• _EXERCISE DESCRIPTION_
Find every line in the listing that contains the string "Click", with case counting, and copy each one.

• _DATA SUPPLIED_
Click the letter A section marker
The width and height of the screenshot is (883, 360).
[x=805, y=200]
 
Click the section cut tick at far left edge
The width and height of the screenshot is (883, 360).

• _TASK ANSWER_
Click the letter A section marker
Click the section cut tick at far left edge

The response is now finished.